[DESCRIPTION OF THE TASK] Update the lines of the records from the line with "Screen dimensions: 962x317" to the line with "Action: (x=529, y=14)" by changing "grid view icon" to "list view icon". Write out only those lines, with nothing else altered.

(Records on locating visible targets)
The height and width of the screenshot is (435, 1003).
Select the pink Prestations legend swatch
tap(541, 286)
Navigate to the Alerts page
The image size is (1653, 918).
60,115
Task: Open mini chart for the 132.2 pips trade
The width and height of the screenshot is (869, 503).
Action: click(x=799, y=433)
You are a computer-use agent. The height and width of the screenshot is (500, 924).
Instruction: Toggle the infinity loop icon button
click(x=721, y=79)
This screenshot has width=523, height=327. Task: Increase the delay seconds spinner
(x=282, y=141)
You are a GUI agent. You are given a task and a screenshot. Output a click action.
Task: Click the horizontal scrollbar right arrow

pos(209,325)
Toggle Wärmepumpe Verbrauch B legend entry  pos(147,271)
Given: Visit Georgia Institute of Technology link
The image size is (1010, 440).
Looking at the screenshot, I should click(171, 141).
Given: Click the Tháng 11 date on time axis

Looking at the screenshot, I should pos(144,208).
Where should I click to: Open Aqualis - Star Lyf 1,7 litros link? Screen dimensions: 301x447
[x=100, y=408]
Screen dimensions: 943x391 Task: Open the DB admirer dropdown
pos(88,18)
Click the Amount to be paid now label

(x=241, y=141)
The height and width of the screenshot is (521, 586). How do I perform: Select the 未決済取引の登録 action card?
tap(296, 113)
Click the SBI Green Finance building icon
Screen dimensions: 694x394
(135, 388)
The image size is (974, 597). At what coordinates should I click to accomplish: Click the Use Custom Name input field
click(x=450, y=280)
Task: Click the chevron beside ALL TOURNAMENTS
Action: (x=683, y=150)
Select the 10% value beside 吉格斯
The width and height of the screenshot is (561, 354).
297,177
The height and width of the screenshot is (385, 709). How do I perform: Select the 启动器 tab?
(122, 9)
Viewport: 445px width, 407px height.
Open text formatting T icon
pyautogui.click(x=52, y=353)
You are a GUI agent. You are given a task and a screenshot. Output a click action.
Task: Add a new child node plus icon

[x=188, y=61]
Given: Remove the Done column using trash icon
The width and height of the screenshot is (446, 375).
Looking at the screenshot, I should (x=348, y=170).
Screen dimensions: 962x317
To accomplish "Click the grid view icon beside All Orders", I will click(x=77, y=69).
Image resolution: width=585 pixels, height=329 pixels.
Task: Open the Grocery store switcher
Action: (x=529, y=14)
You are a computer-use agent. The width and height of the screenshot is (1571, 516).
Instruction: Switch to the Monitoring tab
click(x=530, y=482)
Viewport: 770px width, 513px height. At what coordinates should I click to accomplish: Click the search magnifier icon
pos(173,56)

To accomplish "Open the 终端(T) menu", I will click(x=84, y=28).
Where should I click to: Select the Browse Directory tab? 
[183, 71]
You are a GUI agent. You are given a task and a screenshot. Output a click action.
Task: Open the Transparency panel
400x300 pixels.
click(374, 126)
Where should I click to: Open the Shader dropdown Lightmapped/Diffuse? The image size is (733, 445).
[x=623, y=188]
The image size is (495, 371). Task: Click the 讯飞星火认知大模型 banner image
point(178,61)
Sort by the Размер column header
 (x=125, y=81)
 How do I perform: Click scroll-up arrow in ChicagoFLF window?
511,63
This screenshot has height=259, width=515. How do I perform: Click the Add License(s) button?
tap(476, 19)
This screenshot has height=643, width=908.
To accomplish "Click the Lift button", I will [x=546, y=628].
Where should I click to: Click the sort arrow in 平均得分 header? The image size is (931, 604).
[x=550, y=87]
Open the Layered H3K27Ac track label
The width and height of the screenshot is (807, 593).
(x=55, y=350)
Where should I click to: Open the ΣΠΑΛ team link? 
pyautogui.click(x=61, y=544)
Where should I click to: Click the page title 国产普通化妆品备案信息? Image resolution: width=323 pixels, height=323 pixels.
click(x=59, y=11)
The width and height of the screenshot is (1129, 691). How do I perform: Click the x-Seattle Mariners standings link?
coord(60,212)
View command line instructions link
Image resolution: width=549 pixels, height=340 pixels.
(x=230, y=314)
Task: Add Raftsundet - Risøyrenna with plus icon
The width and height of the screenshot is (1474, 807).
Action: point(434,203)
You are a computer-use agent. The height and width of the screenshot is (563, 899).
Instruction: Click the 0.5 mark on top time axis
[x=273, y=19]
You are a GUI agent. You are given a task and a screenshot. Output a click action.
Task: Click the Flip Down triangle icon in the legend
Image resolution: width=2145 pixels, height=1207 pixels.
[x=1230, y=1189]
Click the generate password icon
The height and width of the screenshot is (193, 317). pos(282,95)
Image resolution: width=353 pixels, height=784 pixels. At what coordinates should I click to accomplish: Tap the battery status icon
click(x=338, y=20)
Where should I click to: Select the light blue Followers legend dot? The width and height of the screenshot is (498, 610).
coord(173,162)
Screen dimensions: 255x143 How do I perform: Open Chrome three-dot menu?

[RESPONSE TO THE TASK]
Screen dimensions: 962x317
To accomplish "Click the list view icon beside All Orders", I will click(x=77, y=69).
Image resolution: width=585 pixels, height=329 pixels.
Task: Open the Grocery store switcher
Action: (x=529, y=14)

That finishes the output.